TASK DESCRIPTION » Set all of the entries down again precisely as they are written.
────────────────
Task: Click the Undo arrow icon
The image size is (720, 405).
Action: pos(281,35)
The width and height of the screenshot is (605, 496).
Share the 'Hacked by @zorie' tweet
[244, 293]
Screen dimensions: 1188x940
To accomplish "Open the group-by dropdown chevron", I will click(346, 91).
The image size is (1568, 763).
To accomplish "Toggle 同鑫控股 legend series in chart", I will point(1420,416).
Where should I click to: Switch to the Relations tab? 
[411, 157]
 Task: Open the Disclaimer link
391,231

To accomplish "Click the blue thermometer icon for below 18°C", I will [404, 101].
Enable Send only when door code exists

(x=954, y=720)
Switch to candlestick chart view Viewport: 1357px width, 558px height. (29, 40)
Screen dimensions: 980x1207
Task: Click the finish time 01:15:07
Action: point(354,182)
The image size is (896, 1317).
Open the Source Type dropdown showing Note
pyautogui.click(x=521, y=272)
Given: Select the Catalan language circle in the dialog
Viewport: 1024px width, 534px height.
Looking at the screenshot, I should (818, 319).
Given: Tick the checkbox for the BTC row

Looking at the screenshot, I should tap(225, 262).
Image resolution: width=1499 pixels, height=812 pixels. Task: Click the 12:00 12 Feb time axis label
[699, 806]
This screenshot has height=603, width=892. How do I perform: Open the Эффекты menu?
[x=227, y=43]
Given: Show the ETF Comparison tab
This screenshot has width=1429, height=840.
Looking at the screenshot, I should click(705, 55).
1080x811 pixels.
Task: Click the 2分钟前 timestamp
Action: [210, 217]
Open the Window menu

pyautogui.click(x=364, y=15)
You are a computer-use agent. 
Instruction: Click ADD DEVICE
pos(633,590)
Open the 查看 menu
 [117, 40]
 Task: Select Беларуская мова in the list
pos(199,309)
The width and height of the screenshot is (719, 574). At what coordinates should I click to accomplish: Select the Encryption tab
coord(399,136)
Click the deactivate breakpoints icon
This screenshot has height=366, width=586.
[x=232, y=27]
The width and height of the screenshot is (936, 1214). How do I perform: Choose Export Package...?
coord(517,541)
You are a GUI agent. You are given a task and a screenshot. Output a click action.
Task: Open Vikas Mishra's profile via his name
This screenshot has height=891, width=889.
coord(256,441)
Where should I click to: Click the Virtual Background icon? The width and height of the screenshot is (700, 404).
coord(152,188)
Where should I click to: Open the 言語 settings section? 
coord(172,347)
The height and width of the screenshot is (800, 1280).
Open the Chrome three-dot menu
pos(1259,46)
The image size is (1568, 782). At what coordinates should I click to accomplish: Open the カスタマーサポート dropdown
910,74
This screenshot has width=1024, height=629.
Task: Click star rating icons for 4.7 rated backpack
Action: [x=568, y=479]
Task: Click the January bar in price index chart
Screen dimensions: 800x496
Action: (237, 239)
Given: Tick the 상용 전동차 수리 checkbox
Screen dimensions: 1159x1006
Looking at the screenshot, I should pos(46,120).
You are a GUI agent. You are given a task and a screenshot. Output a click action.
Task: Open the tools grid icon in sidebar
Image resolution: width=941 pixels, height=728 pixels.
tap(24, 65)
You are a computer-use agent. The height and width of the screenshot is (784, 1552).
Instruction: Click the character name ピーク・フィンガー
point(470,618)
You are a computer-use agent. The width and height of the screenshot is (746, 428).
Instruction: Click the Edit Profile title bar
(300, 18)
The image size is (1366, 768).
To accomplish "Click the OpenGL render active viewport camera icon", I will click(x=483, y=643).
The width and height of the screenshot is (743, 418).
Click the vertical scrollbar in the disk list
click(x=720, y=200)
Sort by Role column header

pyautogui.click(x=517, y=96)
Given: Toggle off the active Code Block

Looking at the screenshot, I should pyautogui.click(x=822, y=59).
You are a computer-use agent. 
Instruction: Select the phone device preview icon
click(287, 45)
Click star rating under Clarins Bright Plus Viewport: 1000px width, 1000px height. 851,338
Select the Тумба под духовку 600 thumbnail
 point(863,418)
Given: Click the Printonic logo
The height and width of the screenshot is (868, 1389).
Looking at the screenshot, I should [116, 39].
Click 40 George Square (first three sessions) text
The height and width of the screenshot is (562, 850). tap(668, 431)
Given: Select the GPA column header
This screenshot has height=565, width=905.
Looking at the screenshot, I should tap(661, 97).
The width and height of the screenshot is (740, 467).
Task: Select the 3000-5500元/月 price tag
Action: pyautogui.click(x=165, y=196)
────────────────
TASK RESPONSE »
Task: Click the Undo arrow icon
The image size is (720, 405).
Action: pos(281,35)
The width and height of the screenshot is (605, 496).
Share the 'Hacked by @zorie' tweet
[244, 293]
Screen dimensions: 1188x940
To accomplish "Open the group-by dropdown chevron", I will click(346, 91).
The image size is (1568, 763).
To accomplish "Toggle 同鑫控股 legend series in chart", I will point(1420,416).
Where should I click to: Switch to the Relations tab? 
[411, 157]
 Task: Open the Disclaimer link
391,231

To accomplish "Click the blue thermometer icon for below 18°C", I will [404, 101].
Enable Send only when door code exists

(x=954, y=720)
Switch to candlestick chart view Viewport: 1357px width, 558px height. (29, 40)
Screen dimensions: 980x1207
Task: Click the finish time 01:15:07
Action: point(354,182)
The image size is (896, 1317).
Open the Source Type dropdown showing Note
pyautogui.click(x=521, y=272)
Given: Select the Catalan language circle in the dialog
Viewport: 1024px width, 534px height.
Looking at the screenshot, I should (818, 319).
Given: Tick the checkbox for the BTC row

Looking at the screenshot, I should tap(225, 262).
Image resolution: width=1499 pixels, height=812 pixels. Task: Click the 12:00 12 Feb time axis label
[699, 806]
This screenshot has height=603, width=892. How do I perform: Open the Эффекты menu?
[x=227, y=43]
Given: Show the ETF Comparison tab
This screenshot has width=1429, height=840.
Looking at the screenshot, I should click(705, 55).
1080x811 pixels.
Task: Click the 2分钟前 timestamp
Action: [210, 217]
Open the Window menu

pyautogui.click(x=364, y=15)
You are a computer-use agent. 
Instruction: Click ADD DEVICE
pos(633,590)
Open the 查看 menu
 [117, 40]
 Task: Select Беларуская мова in the list
pos(199,309)
The width and height of the screenshot is (719, 574). At what coordinates should I click to accomplish: Select the Encryption tab
coord(399,136)
Click the deactivate breakpoints icon
This screenshot has height=366, width=586.
[x=232, y=27]
The width and height of the screenshot is (936, 1214). How do I perform: Choose Export Package...?
coord(517,541)
You are a GUI agent. You are given a task and a screenshot. Output a click action.
Task: Open Vikas Mishra's profile via his name
This screenshot has height=891, width=889.
coord(256,441)
Where should I click to: Click the Virtual Background icon? The width and height of the screenshot is (700, 404).
coord(152,188)
Where should I click to: Open the 言語 settings section? 
coord(172,347)
The height and width of the screenshot is (800, 1280).
Open the Chrome three-dot menu
pos(1259,46)
The image size is (1568, 782). At what coordinates should I click to accomplish: Open the カスタマーサポート dropdown
910,74
This screenshot has width=1024, height=629.
Task: Click star rating icons for 4.7 rated backpack
Action: [x=568, y=479]
Task: Click the January bar in price index chart
Screen dimensions: 800x496
Action: (237, 239)
Given: Tick the 상용 전동차 수리 checkbox
Screen dimensions: 1159x1006
Looking at the screenshot, I should pos(46,120).
You are a GUI agent. You are given a task and a screenshot. Output a click action.
Task: Open the tools grid icon in sidebar
Image resolution: width=941 pixels, height=728 pixels.
tap(24, 65)
You are a computer-use agent. The height and width of the screenshot is (784, 1552).
Instruction: Click the character name ピーク・フィンガー
point(470,618)
You are a computer-use agent. The width and height of the screenshot is (746, 428).
Instruction: Click the Edit Profile title bar
(300, 18)
The image size is (1366, 768).
To accomplish "Click the OpenGL render active viewport camera icon", I will click(x=483, y=643).
The width and height of the screenshot is (743, 418).
Click the vertical scrollbar in the disk list
click(x=720, y=200)
Sort by Role column header

pyautogui.click(x=517, y=96)
Given: Toggle off the active Code Block

Looking at the screenshot, I should pyautogui.click(x=822, y=59).
You are a computer-use agent. 
Instruction: Select the phone device preview icon
click(287, 45)
Click star rating under Clarins Bright Plus Viewport: 1000px width, 1000px height. 851,338
Select the Тумба под духовку 600 thumbnail
 point(863,418)
Given: Click the Printonic logo
The height and width of the screenshot is (868, 1389).
Looking at the screenshot, I should [116, 39].
Click 40 George Square (first three sessions) text
The height and width of the screenshot is (562, 850). tap(668, 431)
Given: Select the GPA column header
This screenshot has height=565, width=905.
Looking at the screenshot, I should tap(661, 97).
The width and height of the screenshot is (740, 467).
Task: Select the 3000-5500元/月 price tag
Action: pyautogui.click(x=165, y=196)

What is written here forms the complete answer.